- **Extracted material**
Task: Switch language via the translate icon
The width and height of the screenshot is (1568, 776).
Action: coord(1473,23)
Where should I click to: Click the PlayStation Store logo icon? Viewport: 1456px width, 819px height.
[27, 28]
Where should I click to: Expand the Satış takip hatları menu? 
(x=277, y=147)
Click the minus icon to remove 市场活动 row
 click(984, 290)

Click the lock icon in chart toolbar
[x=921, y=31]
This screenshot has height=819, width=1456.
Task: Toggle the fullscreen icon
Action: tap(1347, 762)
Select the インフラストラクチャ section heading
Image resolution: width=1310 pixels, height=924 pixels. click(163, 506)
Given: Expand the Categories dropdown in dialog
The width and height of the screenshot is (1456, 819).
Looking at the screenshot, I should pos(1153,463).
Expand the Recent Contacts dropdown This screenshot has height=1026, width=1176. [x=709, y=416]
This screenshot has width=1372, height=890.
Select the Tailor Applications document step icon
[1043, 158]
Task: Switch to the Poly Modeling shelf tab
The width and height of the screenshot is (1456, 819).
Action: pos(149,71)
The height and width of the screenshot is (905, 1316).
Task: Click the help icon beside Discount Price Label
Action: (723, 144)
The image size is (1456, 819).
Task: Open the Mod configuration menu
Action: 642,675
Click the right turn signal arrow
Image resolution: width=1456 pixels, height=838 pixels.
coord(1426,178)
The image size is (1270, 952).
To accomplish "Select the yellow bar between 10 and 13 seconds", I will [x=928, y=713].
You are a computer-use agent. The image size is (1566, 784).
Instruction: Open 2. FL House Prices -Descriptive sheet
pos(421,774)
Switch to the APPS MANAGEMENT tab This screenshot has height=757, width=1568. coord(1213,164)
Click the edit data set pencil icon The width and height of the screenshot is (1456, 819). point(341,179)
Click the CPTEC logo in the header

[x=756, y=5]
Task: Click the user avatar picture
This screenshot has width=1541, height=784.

- **Exercise directions**
Search the data for the string "dropdown". List each line that has it.

- **Worked solution**
Given: Expand the Categories dropdown in dialog
Expand the Recent Contacts dropdown This screenshot has height=1026, width=1176. [x=709, y=416]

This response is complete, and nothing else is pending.